Bad News für alle Gamer.

Wer regelmäßig zockt und/oder einen zockenden Partner hat, weiß: Der Haussegen kann schnell mal schief hängen, schenkt man seiner Konsole mehr Aufmerksamkeit als seiner (menschlichen) besseren Hälfte.

Wie viel Liebes-Zoff übertriebenes Zocken aber tatsächlich verursachen kann, zeigen jetzt beunruhigende Zahlen aus Großbritannien:

Dort veröffentliche die Online-Scheidungs-Plattform „Divorce Online“ einen überraschenden Report: So sollen seit Anfang 2018 über 200 Paare eine Fortnite-Abhängigkeit und andere Online-Spiel-Süchte als Scheidungsgrund angegeben haben. Ganze fünf Prozent der 4.665 eingereichten Scheidungsanträge seien somit aufs Gaming zurückzuführen.

Waren Drogen-, Alkohol-, und Glückspielsucht auch in der Vergangenheit schon regelmäßig angebrachte Ehe-Killer, wären es seit der digitalen Revolution immer mehr damit zusammenhängende Süchte, die Beziehungen zum Bröckeln bringen würden.

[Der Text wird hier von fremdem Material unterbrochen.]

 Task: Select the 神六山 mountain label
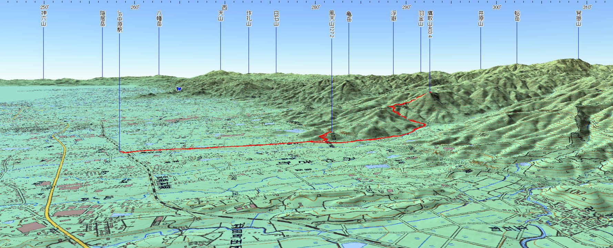point(43,18)
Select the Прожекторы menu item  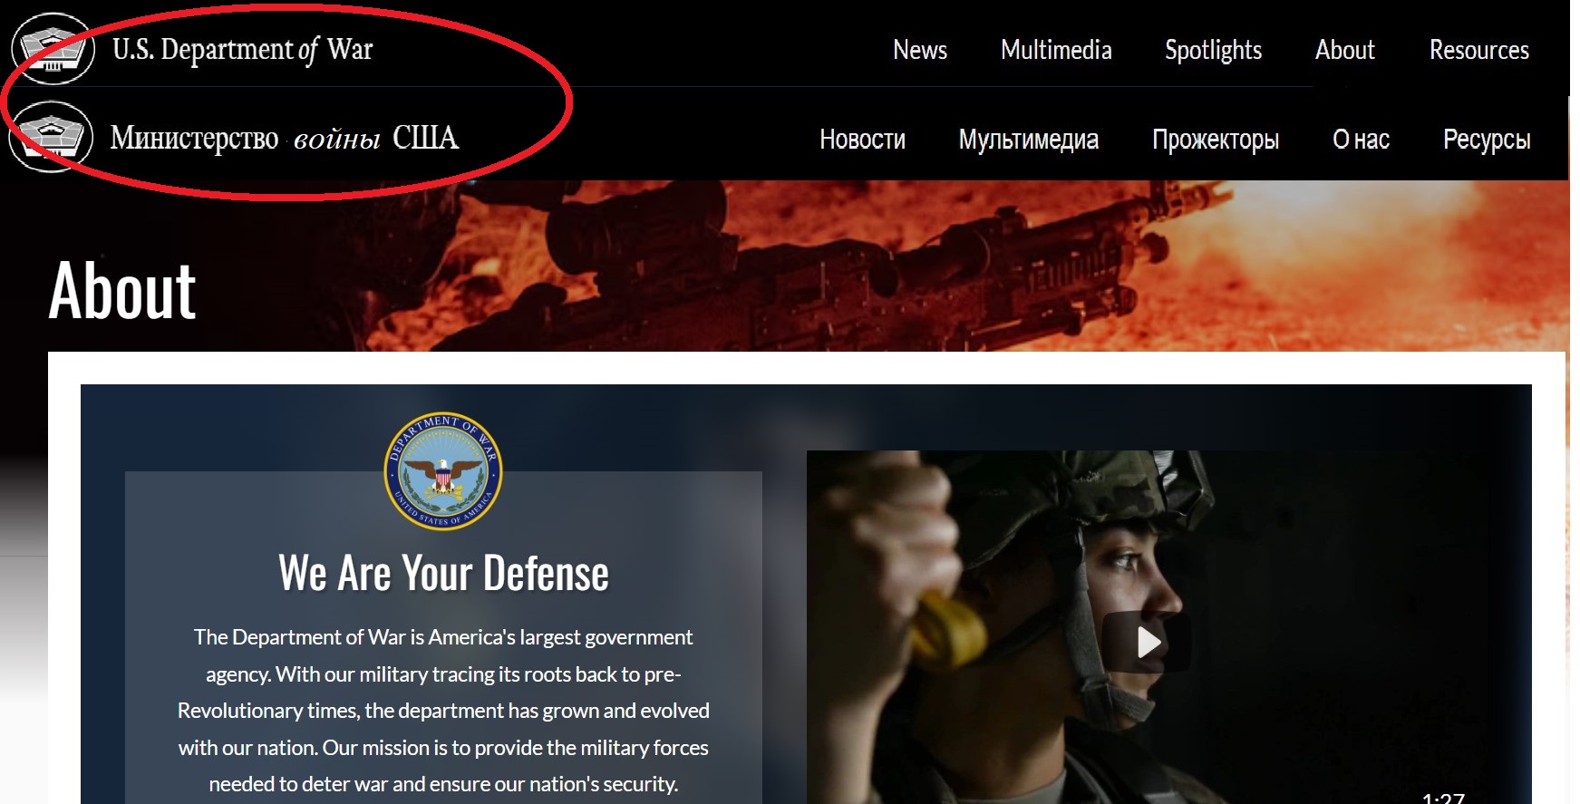click(x=1216, y=140)
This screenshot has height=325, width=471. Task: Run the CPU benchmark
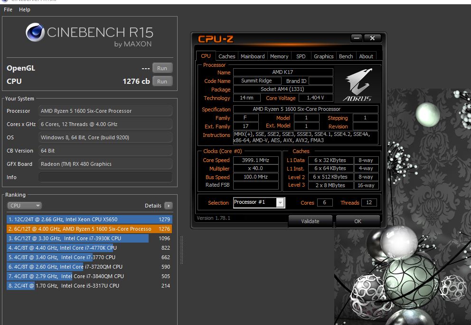[x=162, y=81]
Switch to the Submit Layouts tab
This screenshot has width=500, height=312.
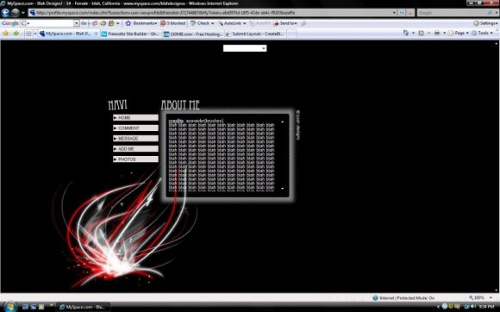coord(255,34)
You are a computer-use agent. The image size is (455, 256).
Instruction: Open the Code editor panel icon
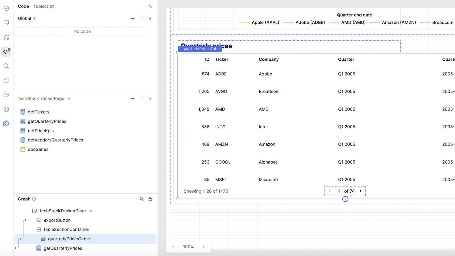6,51
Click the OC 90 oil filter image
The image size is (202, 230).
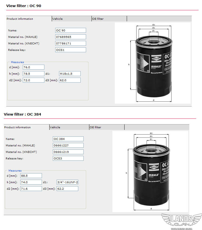point(152,63)
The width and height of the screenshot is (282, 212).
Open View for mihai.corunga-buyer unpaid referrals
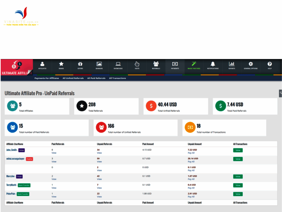[99, 161]
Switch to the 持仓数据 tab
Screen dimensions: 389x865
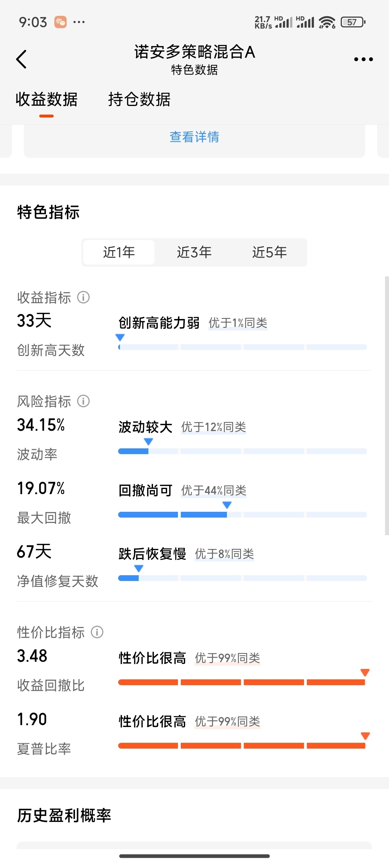pyautogui.click(x=139, y=99)
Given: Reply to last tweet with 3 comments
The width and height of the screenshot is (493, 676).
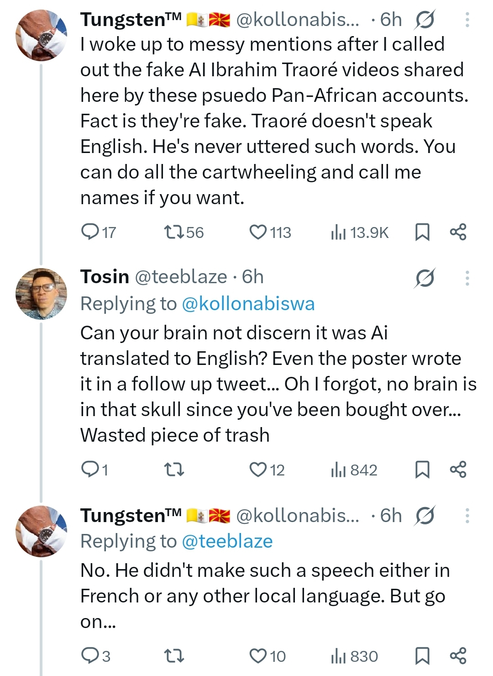Looking at the screenshot, I should click(x=89, y=656).
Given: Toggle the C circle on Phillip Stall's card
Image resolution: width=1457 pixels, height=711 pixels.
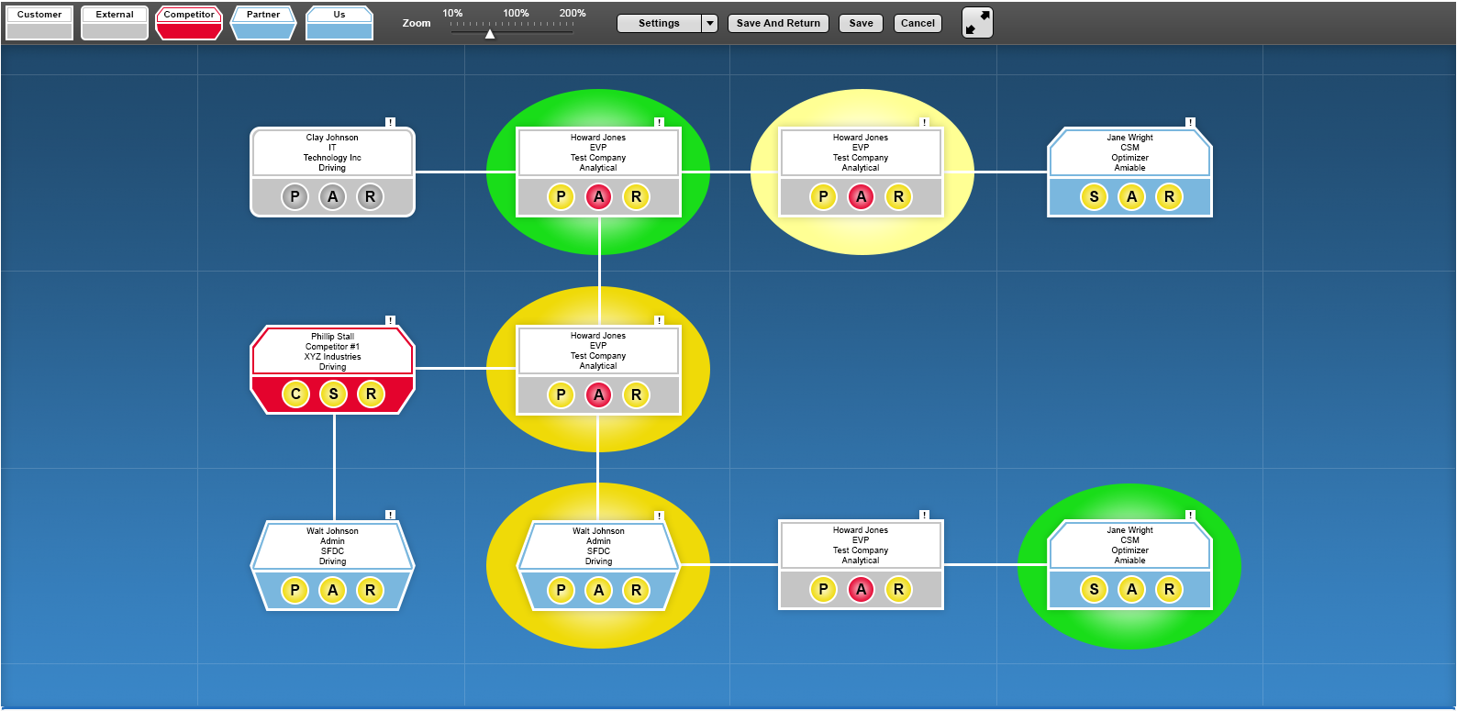Looking at the screenshot, I should tap(295, 394).
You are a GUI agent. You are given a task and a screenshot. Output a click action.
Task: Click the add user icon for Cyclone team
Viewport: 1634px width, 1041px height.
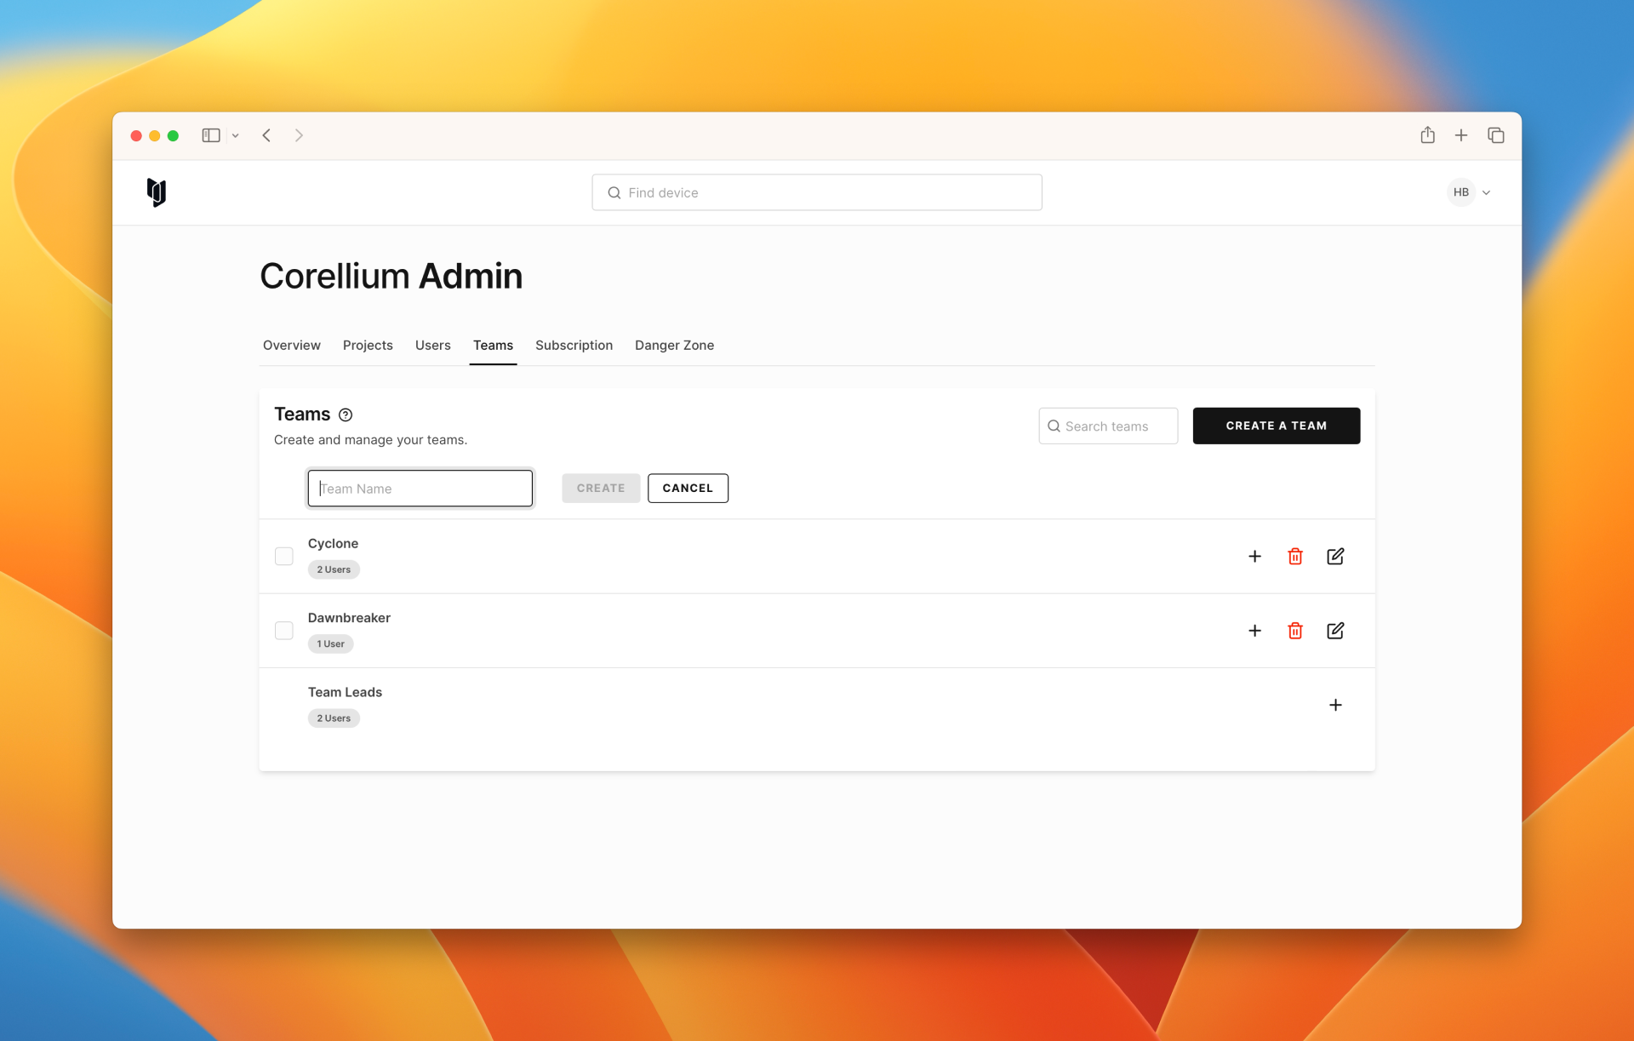click(x=1255, y=555)
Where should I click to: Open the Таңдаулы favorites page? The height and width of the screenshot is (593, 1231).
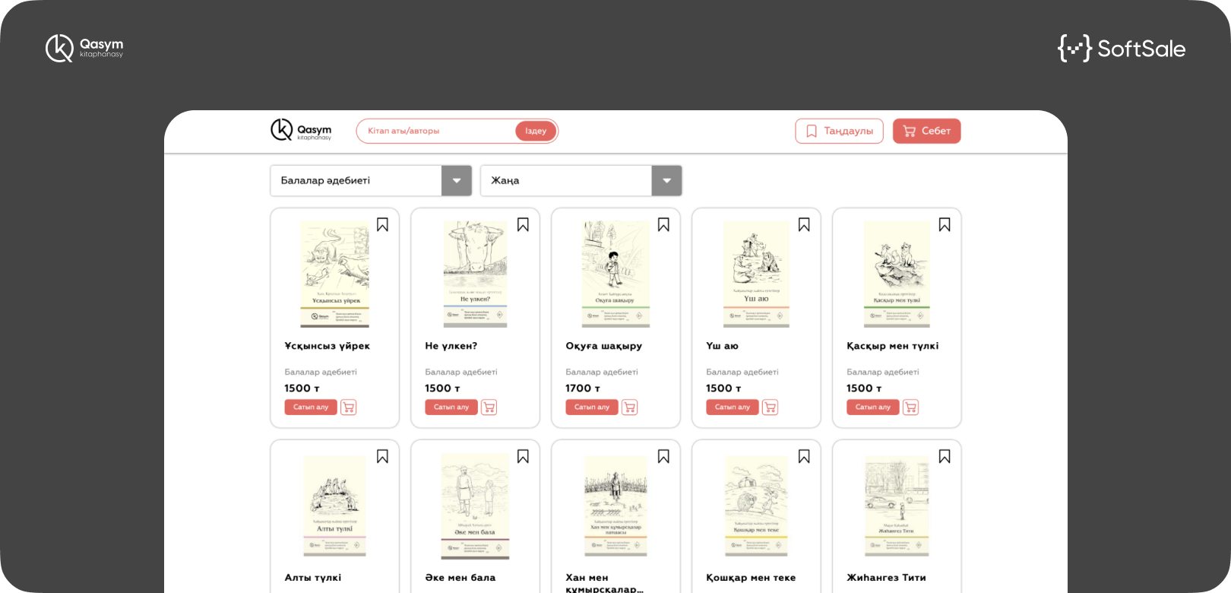[840, 131]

Einige wichtige Aspekte lässt der Report aber leider offen, die uns brennend interessieren würden:

  •  Fühlen sich mehr Boys oder Girls von ihren Fortnite-zockenden Partnern vernachlässigt?
  • Lassen sich Paare trennen, weil sie gegeneinander zocken und den Konkurrenzkampf nicht mehr aushalten?
  • Oder streiten so viele Eltern über die Fortnite-Nachhilfe ihrer Kinder, dass sie sich deshalb verkrachen?
  • Und am allerwichtigsten: Gibt es bald eine neue Dating-Plattform für geschiedene Fortnite-Player?

Weltweit spielen inzwischen etwa 125 Millionen Menschen den Battle-Royal-Hit Fortnite – bleibt nur zu hoffen, dass das beliebte Spiel nicht bald zu einer globalen Scheidungs-Epidemie à la Great Britain führt.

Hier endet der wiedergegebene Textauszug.